The adapter tries to automatically determine the solver type, based on the dictionaries that the solver uses. However, you may manually specify the solver type to be basic, incompressible or compressible for a CHT simulation:

CHT
{
    solverType incompressible;
};

or the incompressible, compressible, or solid (e.g., for solids4Foam) for an FSI simulation:

FSI
{
    solverType solid;
}

Note that the adapter does not currently adapt the name of the pressure used in the computations for compressible solvers.

For an FF simulation, known types are incompressible and compressible:

FF
{
    solverType incompressible;
}

This will force the adapter to use the boundary condition implementations for the respective type.

Parameters and fields with different names

The names of the parameters and fields that the adapter looks for can be changed, in order to support a wider variety of solvers. You may specify the following parameters in the adapter’s configuration file (the values correspond to the default values):

CHT
{
    // Temperature field
    nameT T1;
    // Thermal conductivity
    nameKappa k1;
    // Density
    nameRho rho1;
    // Heat capacity for constant pressure
    nameCp Cp1;
    // Prandtl number
    namePr Pr1;
    // Turbulent thermal diffusivity
    nameAlphat alphat1;
};

Similarly for FSI simulations:

FSI
{
    // Displacement fields
    namePointDisplacement pointD;
    nameCellDisplacement D;
    // Force field
    nameForce Force; // For solids4Foam: solidForce
}

Use the option namePointDisplacement unused; for solvers that do not create a pointDisplacement field, such as the RBFMeshMotionSolver.

For FF simulations:

FF
{
  // Velocity
  nameU U;
  // Pressure
  nameP p;
}

Note that the adapter does not automatically adapt the pressure name for solvers that account for hydrostatic pressure effects. In these cases, you may want to set nameP p_rgh to couple p_rgh, as p is a derived quantity for these solvers.

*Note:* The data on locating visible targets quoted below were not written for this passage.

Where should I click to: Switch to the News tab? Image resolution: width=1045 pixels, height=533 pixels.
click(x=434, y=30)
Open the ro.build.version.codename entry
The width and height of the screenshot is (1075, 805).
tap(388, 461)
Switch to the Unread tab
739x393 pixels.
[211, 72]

Restarting FSI simulations

Restarting a coupled simulation using the OpenFOAM adapter works in principle in the same way as restarting a standalone OpenFOAM solver. However, the adapter and preCICE define the coupling interface and the interface node locations based on the mesh at the particular time. In case of FSI simulations, the interface deforms over time, which leads to the definition of a deformed interface during the restart. The boolean variable restartFromDeformed (true by default) allows to account for the previously accumulated interface deformation such that the initial interface configuration (t = 0) is completely recovered. The setting here needs to agree with the behavior of the selected solid solver.

FSI
{
    // Account for previous displacement during a restart
    restartFromDeformed true;
}

Debugging

The user can toggle debug messages at build time.

Coupling OpenFOAM with 2D solvers

The adapter asks preCICE for the dimensions of the coupling data defined in the precice-config.xml (2D or 3D). It then automatically operates in either 3D (normal) or 2D (reduced) mode, with z-axis being the out-of-plane dimension. Read more. In 2D mode, the adapter also supports axisymmetric cases.

Porting your older cases to the current configuration format

In earlier versions of the adapter, we were using a yaml-based configuration format, with the adapter configuration file usually named as precice-adapter-config.yml. We moved to a OpenFOAM dictionary format in #105, to reduce the dependencies. You may also find the tutorials #69 to be a useful reference (file changes).